__НАБОР ЗАДАНИЙ__.
1. Внесите строки записей в таблицу Markdown со столбцами «Номер» и «Строка записи»: начните со строки, где есть "Select the Comments activity filter", и остановитесь после строки с "click(1091, 278)". Пустые строки пропустите, изображения в ответ не включайте.
2. Как продолжается текст о платоновской критике поэзии Гомера? Напишите, что следует за его последним предложением.

__ИСХОДНЫЙ ТЕКСТ__.
================================

У предостережений вроде замечания Поупа долгая история. Подобные опасения, вызванные главным образом фонофобией, можно проследить вплоть до Платона, который наиболее ярко выразил свой логоцентрический пыл в критике лирики Гомера, мусического поэта. В «Государстве» Платон обвиняет Гомера в том, что он был «творцом призраков», простым подражателем, который, как и трагики, создавал образы без знания истины. Никто, например, не должен верить, будто Ахиллес, сын богини, мог так нечестиво осквернить тело Гектора, волоча его труп за своей колесницей[66]. «Илиада» Гомера, по мнению Платона, целиком состоит из таких фальсификаций. Но больше всего Платона задевала аура поэта, особенно музыкальность исполнения рапсода, которую Платон называл «природным очарованием [мелодии и ритма]». Соблазняющие чары Гомера – в акустической форме его дактилического стиха, но это очарование, сетовал Платон, имеет мало общего с познавательной ценностью мысли Гомера. В самом деле, лишенная музыки, его поэзия мало что могла бы показать, поскольку ее воздействие основывается на стиле, а не на содержании:
…мы скажем и о поэте: с помощью слов и различных выражений он передает оттенки тех или иных искусств и ремесел, хотя ничего в них не смыслит, а умеет лишь подражать, так что другим людям, таким же несведущим, кажется под впечатлением его слов, что это очень хорошо сказано, – говорит ли поэт в размеренных, складных стихах о сапожном деле, или о военных походах, или о чем бы то ни было другом, – так велико какое-то природное очарование всего этого. Но если лишить творения поэтов всех красок мусического искусства, тогда, думаю я, ты знаешь, как они будут выглядеть сами по себе, в таком обнаженном виде; вероятно, ты это наблюдал[67].

================================

Данные координат элементов:
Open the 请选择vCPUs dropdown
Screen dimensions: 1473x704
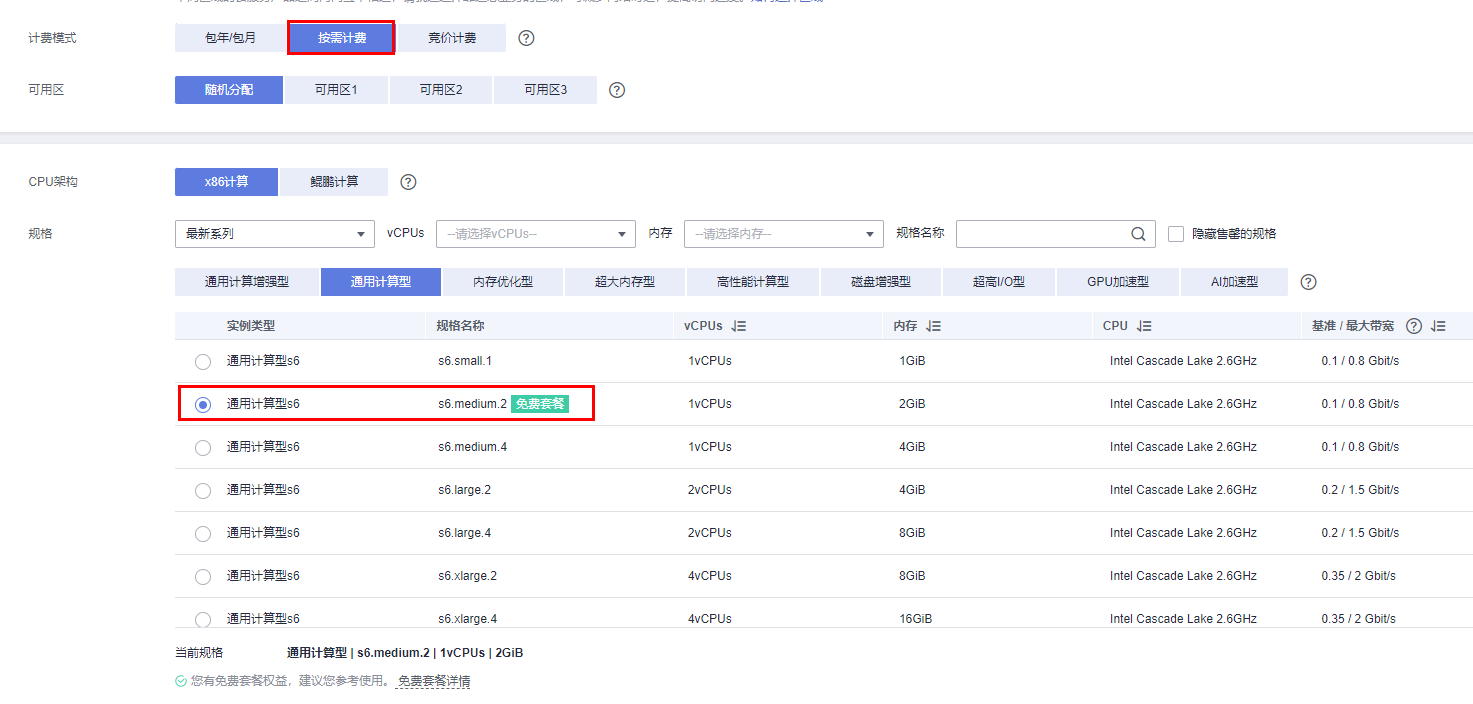point(535,234)
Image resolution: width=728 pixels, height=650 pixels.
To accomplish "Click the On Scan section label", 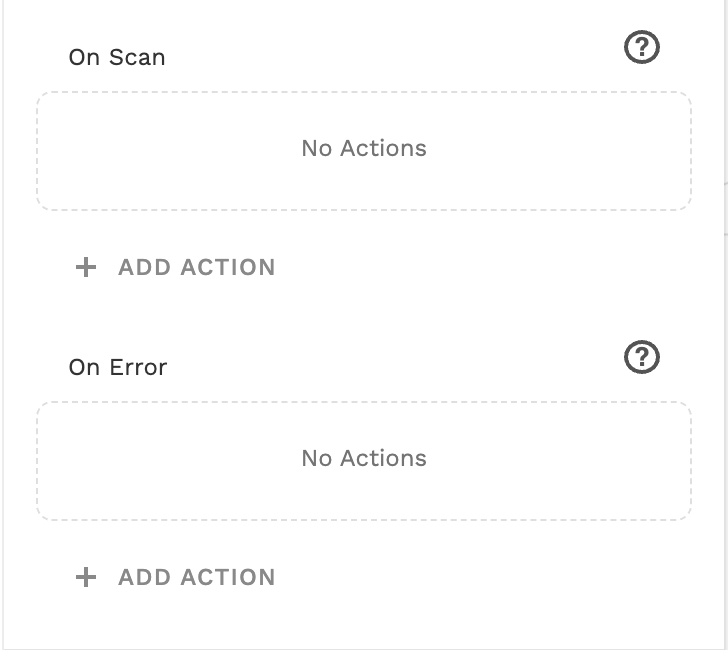I will coord(117,57).
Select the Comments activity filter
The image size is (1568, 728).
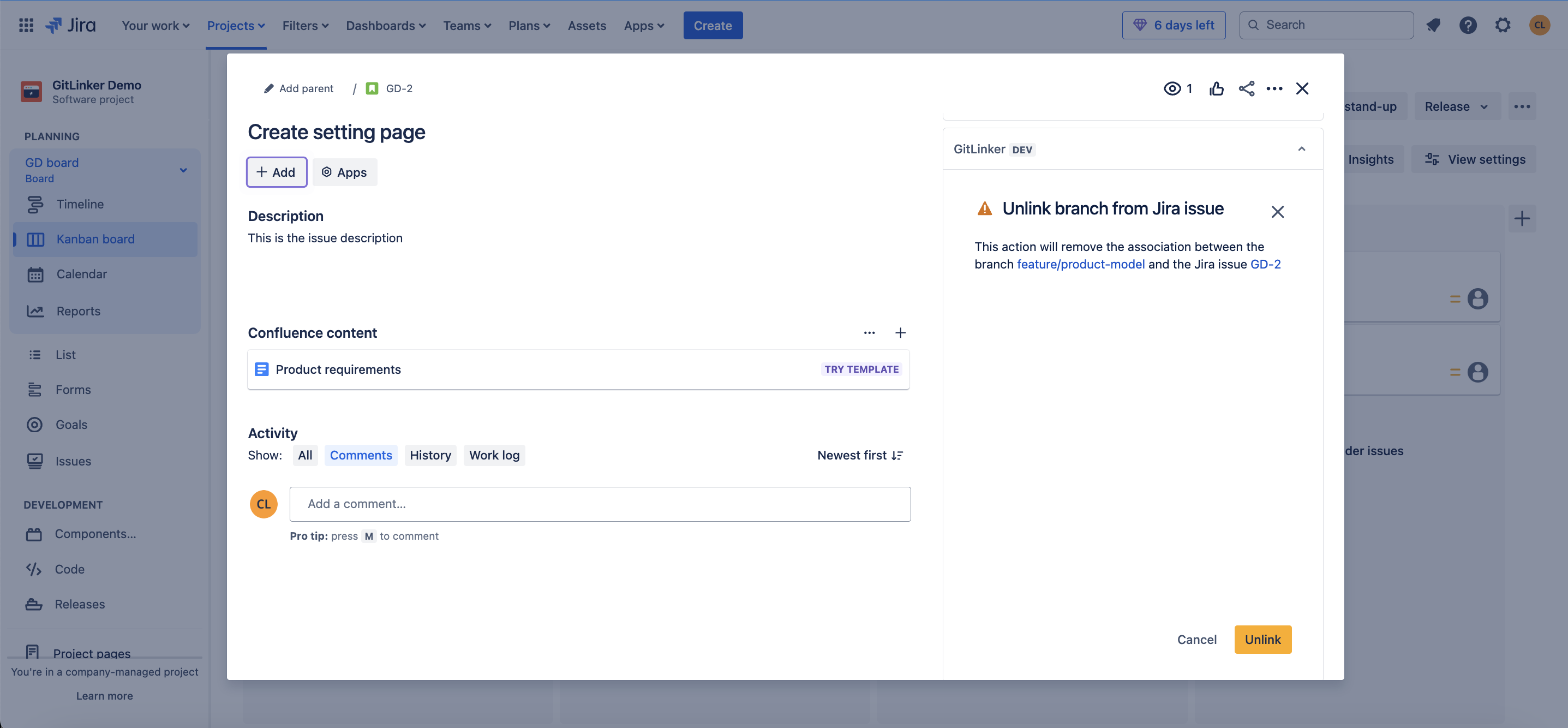click(x=360, y=455)
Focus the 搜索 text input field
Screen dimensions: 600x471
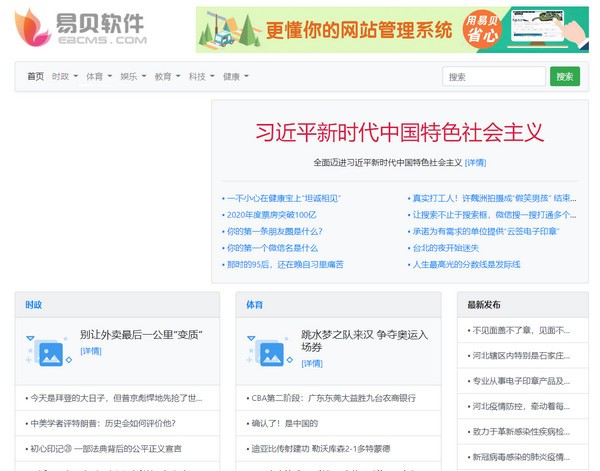pos(493,77)
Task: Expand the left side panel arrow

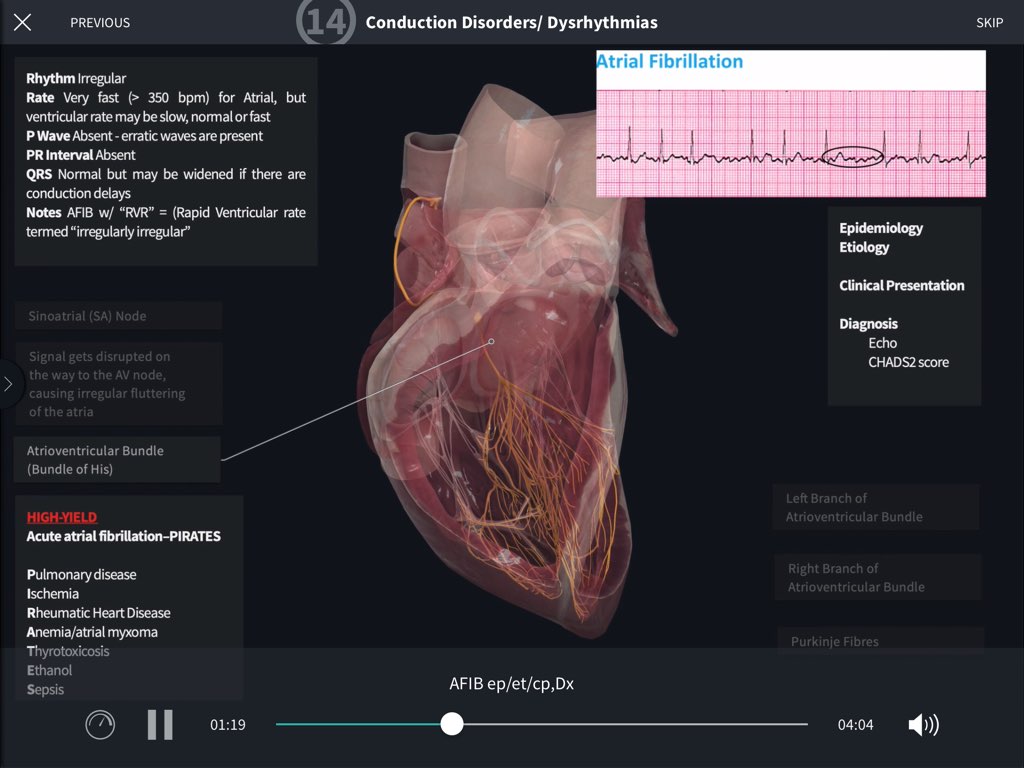Action: 9,384

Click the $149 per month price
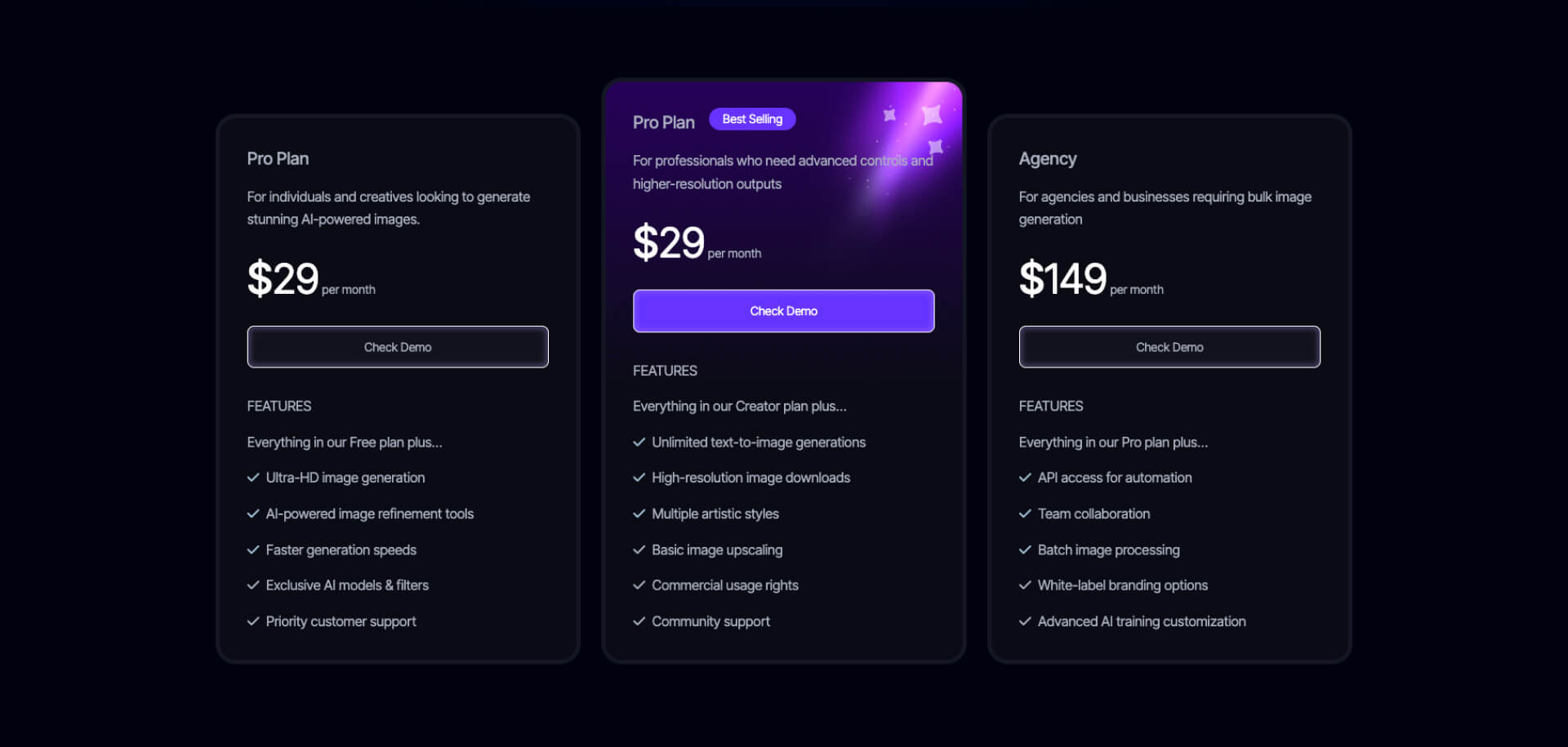click(1091, 278)
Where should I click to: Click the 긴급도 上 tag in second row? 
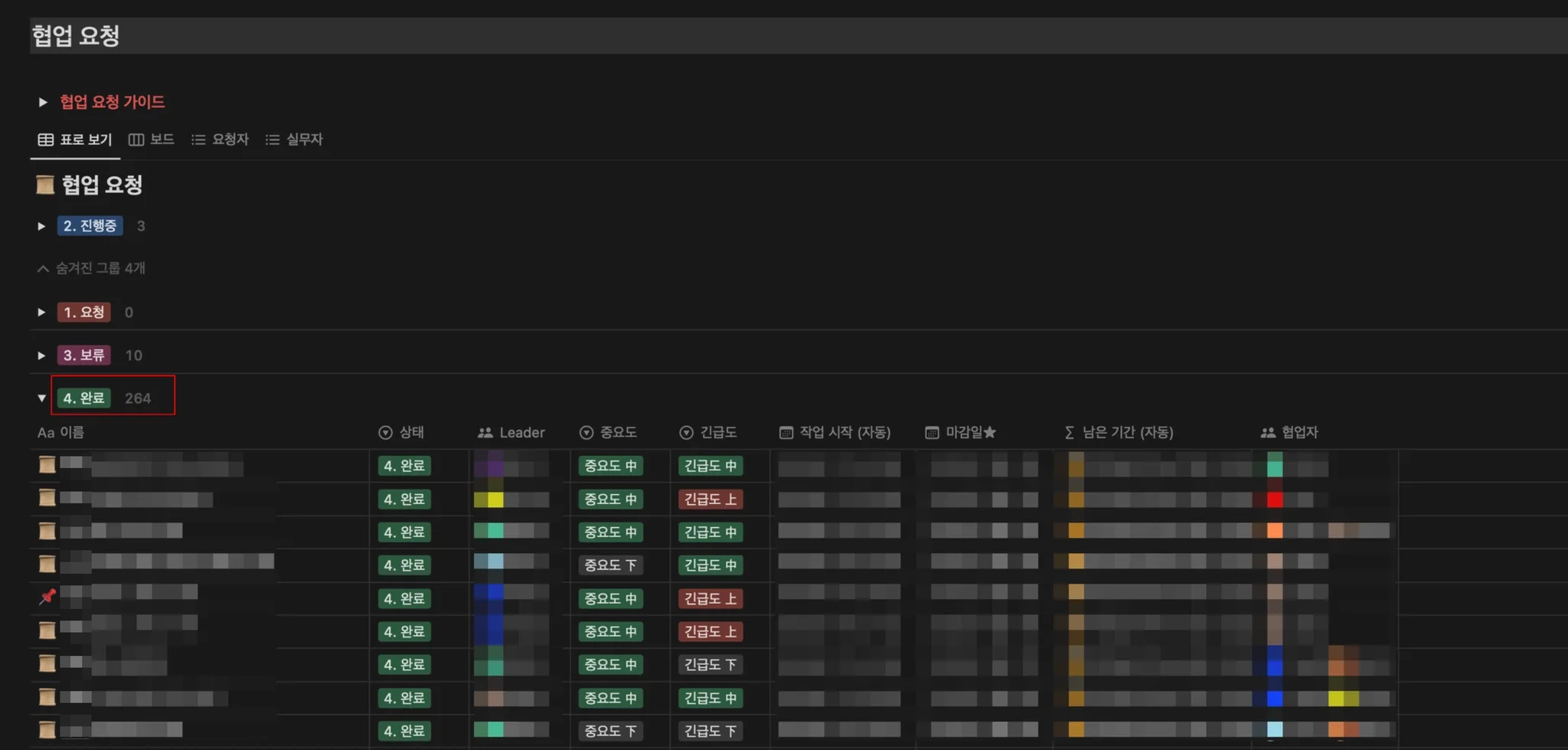point(710,499)
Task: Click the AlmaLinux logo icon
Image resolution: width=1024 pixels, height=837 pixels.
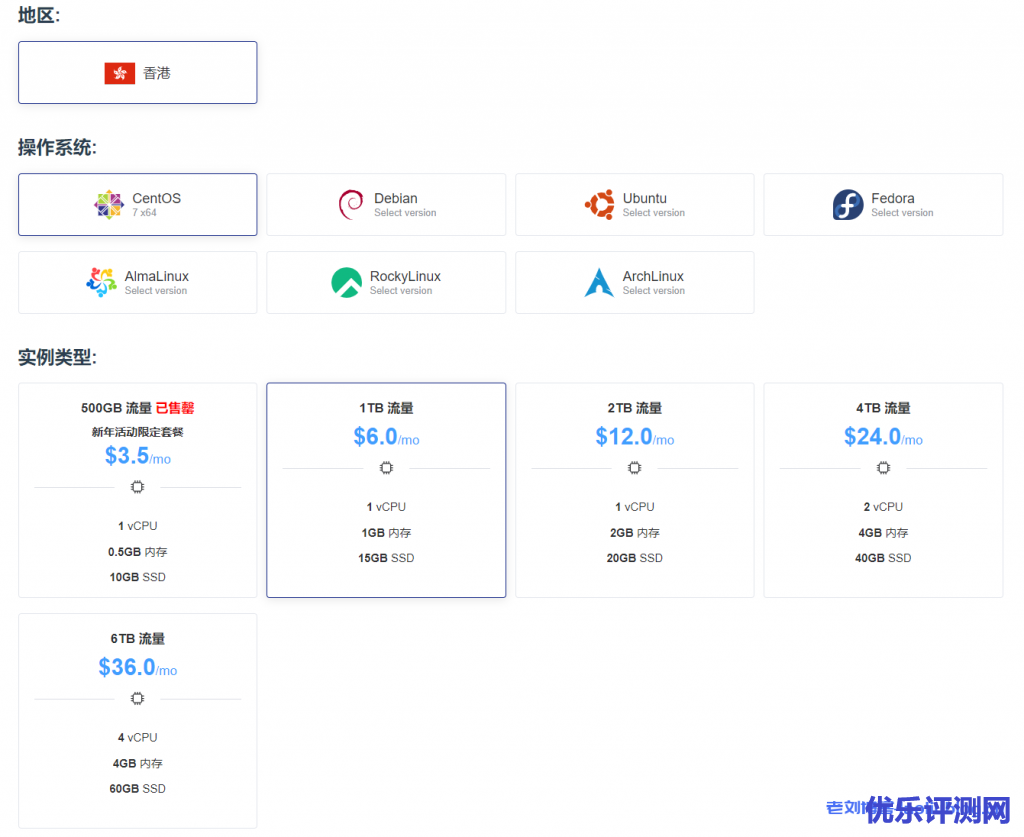Action: [101, 282]
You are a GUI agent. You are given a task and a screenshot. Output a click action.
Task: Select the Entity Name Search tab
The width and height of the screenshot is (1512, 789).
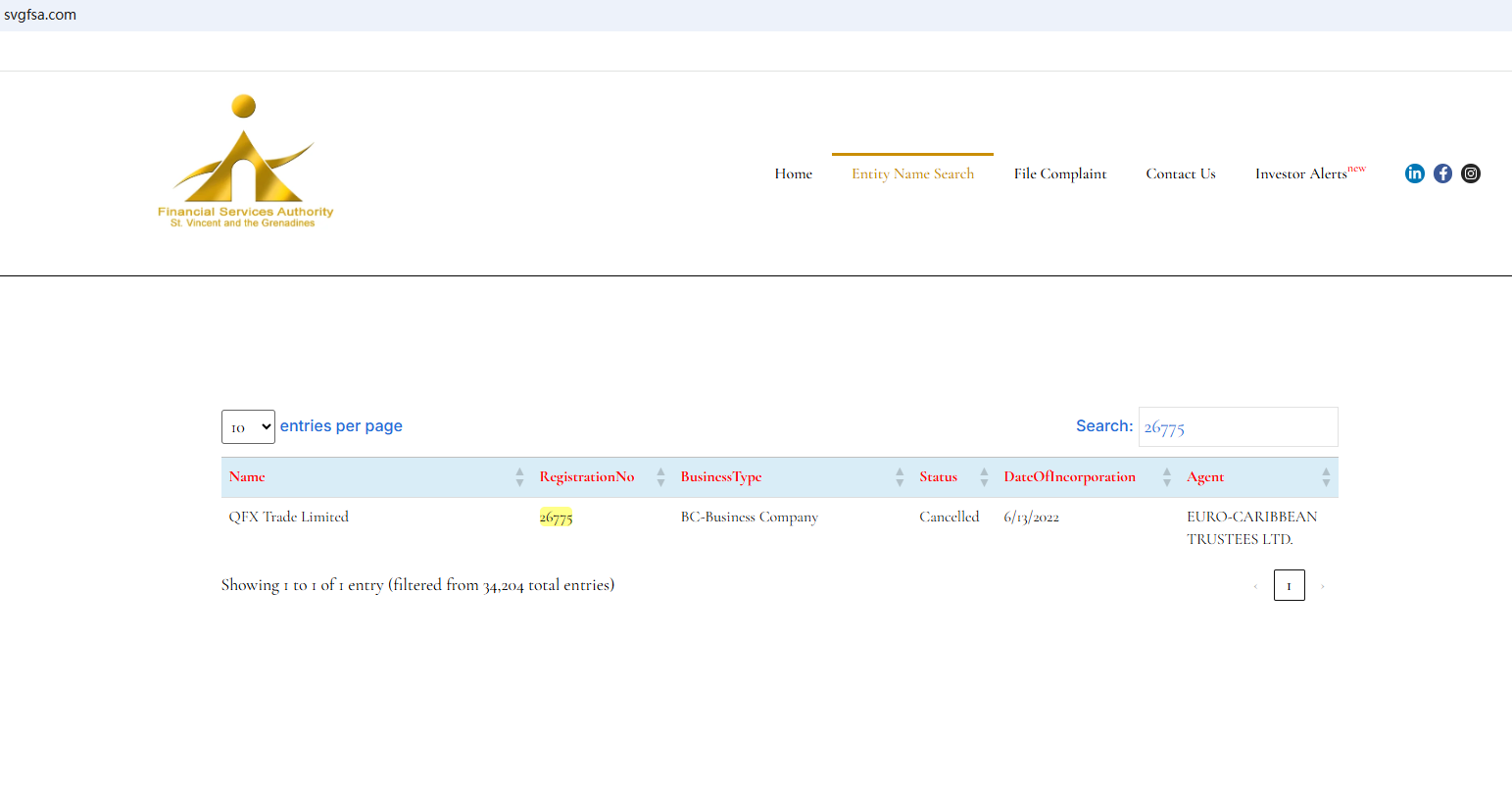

================================

__ИТОГОВЫЕ ОТВЕТЫ__.
1.
| Номер | Строка записи |
|---|---|
| 1 | Select the Comments activity filter |
| 2 | The image size is (1568, 728). |
| 3 | click(x=360, y=455) |
| 4 | Focus the 搜索 text input field |
| 5 | Screen dimensions: 600x471 |
| 6 | pos(493,77) |
| 7 | Task: Expand the left side panel arrow |
| 8 | Action: 9,384 |
| 9 | Click the $149 per month price |
| 10 | click(1091, 278) |

2.
Возможно, Платон не слишком жаловал Гомера и его кифару (лиру Аполлона), но этот четырехструнный инструмент в форме короба занимал центральное место в поэтических выступлениях Гомера. Во время исполнения инструмент прислонялся к плечу гомеровского поэта и поддерживался ремнем, привязанным к запястью. Скорее всего, поэт импровизировал, играя свою четырехнотную мелодию и пропевая свой рассказ – мелодию, которая бежала вверх-вниз по гамме, как темные корабли, поднимающиеся и опускающиеся в море. Каждый рассказ отличался от другого: поэт редко придерживался одного и того же сценария. Чтобы подстроить ритм фраз под ограничения дактилического гекзаметра, поэт перебирал варианты, запас эпитетов (воеватель могучий, смиритель коней, городов разрушитель, искусный в замыслах хитрых, благородный, пастырь мужей, яркою медью сверкает, меднооружные, совоокая, белорукая, пышнокосая, дщерь громоносного Зевса) и с молниеносной быстротой подбирал подходящие, при этом поддерживая на своей лире ритм повествования[68].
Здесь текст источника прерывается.